---------- The data

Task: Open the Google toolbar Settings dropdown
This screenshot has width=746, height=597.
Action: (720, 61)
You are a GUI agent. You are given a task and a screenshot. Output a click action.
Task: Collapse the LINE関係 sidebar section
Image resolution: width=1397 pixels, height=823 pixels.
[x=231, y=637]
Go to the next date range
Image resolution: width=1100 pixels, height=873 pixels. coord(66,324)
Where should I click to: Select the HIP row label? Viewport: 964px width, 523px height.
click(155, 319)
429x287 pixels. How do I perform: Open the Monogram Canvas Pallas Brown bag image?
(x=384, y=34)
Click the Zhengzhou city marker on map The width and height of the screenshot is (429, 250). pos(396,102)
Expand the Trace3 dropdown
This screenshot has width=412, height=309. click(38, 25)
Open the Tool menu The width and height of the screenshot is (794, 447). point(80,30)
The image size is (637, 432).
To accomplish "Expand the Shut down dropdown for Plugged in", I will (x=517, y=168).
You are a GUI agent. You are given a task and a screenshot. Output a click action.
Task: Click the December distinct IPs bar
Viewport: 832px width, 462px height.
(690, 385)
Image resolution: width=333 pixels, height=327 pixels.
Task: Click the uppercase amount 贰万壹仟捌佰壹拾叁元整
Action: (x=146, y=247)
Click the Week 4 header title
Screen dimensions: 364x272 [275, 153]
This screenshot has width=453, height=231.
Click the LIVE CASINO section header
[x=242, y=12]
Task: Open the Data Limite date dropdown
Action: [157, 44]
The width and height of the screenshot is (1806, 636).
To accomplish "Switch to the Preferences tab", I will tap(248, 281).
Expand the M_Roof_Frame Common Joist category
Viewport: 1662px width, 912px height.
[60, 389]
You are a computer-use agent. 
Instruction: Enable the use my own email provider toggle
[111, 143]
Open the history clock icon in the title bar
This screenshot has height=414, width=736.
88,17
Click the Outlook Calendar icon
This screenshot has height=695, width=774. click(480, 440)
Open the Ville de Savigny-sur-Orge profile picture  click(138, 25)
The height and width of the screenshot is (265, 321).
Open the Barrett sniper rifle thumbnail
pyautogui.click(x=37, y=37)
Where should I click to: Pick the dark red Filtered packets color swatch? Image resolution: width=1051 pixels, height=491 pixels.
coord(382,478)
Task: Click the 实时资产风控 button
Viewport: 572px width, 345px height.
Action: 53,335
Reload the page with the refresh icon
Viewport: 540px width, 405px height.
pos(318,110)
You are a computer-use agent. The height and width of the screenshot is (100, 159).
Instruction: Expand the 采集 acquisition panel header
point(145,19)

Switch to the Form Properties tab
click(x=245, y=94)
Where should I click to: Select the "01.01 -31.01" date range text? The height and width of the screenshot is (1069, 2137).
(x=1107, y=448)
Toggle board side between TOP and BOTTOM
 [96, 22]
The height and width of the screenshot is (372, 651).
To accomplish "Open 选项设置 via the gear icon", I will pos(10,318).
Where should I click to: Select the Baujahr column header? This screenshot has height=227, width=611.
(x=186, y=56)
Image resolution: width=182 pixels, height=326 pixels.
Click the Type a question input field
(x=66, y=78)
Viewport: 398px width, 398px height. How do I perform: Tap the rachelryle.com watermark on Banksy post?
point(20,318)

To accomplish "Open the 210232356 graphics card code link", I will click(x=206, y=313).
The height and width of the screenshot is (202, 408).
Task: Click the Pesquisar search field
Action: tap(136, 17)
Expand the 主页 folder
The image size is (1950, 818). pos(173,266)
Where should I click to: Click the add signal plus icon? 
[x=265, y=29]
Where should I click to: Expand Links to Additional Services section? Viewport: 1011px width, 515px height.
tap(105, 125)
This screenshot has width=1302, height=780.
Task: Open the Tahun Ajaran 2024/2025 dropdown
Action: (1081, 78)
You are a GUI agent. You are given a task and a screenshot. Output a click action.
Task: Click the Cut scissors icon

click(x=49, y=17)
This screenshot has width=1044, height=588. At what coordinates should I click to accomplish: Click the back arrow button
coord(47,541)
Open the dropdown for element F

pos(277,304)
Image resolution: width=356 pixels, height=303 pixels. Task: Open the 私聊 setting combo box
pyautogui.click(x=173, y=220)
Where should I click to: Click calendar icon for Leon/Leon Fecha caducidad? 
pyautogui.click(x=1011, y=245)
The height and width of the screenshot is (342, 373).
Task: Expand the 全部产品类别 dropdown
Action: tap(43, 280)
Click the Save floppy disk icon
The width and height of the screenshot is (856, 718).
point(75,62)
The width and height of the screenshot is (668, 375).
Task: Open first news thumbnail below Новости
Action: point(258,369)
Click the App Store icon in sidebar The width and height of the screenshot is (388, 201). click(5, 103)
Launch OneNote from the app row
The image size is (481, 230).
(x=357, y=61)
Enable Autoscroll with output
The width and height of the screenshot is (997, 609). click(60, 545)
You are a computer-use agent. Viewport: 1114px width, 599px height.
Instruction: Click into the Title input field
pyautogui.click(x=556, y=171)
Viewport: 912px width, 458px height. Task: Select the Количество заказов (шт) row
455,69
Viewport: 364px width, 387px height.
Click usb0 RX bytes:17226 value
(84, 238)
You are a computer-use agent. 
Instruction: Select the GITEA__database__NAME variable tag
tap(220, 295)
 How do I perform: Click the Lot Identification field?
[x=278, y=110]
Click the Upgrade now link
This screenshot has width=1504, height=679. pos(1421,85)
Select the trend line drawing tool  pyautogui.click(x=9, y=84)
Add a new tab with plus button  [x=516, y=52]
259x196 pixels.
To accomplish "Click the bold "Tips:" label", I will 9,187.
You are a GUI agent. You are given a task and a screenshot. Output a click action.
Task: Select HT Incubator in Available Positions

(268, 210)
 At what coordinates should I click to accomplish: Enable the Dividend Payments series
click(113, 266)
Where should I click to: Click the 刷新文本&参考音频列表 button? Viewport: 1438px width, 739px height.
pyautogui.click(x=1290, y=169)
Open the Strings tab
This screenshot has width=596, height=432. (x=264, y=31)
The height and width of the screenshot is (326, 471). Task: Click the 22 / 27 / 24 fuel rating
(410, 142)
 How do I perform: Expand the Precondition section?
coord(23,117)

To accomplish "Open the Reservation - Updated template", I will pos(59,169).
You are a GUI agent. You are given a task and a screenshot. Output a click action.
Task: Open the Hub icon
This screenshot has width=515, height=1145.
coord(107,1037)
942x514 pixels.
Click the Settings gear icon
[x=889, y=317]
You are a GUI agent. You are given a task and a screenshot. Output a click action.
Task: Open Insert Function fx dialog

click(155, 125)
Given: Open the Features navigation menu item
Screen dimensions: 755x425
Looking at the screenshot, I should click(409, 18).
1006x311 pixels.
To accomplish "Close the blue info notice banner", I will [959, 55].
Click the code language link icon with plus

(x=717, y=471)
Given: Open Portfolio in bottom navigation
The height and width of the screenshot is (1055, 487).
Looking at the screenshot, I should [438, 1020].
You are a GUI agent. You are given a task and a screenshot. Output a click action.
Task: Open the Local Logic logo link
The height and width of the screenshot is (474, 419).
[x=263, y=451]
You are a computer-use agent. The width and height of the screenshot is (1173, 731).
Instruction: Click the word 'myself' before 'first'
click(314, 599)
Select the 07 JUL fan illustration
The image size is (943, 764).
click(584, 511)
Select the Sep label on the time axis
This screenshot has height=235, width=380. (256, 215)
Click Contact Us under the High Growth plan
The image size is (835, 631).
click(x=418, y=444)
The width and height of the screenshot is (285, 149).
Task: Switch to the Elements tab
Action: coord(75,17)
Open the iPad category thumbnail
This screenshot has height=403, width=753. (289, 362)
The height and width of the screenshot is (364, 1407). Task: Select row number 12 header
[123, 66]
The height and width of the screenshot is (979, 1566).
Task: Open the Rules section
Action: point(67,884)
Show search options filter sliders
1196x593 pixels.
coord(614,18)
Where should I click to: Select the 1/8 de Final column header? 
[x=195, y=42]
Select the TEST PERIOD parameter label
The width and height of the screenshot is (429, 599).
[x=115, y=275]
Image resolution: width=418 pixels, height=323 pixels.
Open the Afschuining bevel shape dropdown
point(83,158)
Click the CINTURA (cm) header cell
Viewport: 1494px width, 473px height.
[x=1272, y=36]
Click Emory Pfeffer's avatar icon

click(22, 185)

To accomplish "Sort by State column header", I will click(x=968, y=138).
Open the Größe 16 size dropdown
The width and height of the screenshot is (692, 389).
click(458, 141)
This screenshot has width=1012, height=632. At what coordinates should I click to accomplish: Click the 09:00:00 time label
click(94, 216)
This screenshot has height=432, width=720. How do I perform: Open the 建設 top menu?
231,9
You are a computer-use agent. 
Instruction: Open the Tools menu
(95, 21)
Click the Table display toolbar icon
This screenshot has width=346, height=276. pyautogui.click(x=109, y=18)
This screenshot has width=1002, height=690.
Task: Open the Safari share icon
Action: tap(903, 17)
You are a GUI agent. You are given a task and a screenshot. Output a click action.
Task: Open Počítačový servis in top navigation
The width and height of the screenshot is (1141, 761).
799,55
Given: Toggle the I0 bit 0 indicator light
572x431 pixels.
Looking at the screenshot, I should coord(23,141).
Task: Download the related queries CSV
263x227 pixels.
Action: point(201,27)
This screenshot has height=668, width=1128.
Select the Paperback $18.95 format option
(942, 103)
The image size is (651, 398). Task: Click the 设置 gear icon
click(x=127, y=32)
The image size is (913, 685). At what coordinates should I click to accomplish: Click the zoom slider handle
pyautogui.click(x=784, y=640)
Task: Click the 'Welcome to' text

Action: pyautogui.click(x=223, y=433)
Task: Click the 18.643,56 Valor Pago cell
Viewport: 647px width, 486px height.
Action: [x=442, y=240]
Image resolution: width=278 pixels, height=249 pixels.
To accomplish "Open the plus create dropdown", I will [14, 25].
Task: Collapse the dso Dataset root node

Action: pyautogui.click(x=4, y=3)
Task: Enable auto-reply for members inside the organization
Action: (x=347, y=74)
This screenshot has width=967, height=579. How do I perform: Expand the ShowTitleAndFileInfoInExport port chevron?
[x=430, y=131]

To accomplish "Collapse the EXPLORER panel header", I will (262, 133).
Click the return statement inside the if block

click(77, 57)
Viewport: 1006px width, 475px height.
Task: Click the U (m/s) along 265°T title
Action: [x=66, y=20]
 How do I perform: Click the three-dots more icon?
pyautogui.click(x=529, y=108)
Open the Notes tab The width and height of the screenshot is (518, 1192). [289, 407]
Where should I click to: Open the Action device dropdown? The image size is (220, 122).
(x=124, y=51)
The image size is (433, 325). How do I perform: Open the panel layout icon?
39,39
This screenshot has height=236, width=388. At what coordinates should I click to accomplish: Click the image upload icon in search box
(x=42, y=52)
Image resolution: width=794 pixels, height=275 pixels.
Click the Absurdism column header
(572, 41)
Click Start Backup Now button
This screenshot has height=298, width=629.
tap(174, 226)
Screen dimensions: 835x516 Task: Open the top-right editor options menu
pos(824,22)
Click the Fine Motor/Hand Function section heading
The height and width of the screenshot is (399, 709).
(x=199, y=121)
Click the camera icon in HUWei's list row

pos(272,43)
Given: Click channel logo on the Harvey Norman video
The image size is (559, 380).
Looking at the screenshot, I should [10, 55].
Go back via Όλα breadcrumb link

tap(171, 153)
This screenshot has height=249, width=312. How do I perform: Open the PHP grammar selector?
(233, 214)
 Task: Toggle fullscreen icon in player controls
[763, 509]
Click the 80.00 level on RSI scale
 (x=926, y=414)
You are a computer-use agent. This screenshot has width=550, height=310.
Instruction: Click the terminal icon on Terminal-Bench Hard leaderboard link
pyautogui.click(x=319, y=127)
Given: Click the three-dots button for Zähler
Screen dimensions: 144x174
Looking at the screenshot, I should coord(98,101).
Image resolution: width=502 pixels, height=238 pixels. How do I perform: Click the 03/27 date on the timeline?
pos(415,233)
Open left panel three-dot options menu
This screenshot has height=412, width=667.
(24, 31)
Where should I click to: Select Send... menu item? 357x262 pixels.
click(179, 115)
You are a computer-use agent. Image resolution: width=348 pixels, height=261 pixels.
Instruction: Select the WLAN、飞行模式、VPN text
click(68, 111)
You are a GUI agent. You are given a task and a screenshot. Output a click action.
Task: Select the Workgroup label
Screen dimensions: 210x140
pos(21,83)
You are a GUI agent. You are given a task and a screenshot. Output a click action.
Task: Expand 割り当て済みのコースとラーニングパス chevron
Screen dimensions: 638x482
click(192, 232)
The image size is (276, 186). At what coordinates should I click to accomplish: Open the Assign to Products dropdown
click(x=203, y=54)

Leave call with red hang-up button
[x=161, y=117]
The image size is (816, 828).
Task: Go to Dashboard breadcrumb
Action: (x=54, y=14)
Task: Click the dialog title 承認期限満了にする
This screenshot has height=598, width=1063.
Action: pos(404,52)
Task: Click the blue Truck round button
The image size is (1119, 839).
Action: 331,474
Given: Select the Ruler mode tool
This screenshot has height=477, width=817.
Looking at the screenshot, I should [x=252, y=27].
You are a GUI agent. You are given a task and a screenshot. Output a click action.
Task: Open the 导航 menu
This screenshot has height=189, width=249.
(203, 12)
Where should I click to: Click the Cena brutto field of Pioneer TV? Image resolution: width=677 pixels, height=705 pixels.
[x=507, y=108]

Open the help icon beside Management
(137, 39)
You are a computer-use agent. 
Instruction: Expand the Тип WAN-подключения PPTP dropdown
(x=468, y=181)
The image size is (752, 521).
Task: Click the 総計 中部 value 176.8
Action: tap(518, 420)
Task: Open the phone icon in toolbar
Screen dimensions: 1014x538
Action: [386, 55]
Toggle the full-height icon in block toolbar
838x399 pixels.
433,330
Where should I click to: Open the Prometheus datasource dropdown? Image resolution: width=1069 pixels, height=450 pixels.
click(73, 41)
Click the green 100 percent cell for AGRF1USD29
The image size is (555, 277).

--------------------

# Your goal:
Everything from the line with "Where should I click to: Open the Prometheus" through the last line of the data is to be retyped verbatim, with no other text.

# Exercise output:
Where should I click to: Open the Prometheus datasource dropdown? Image resolution: width=1069 pixels, height=450 pixels.
click(73, 41)
Click the green 100 percent cell for AGRF1USD29
The image size is (555, 277).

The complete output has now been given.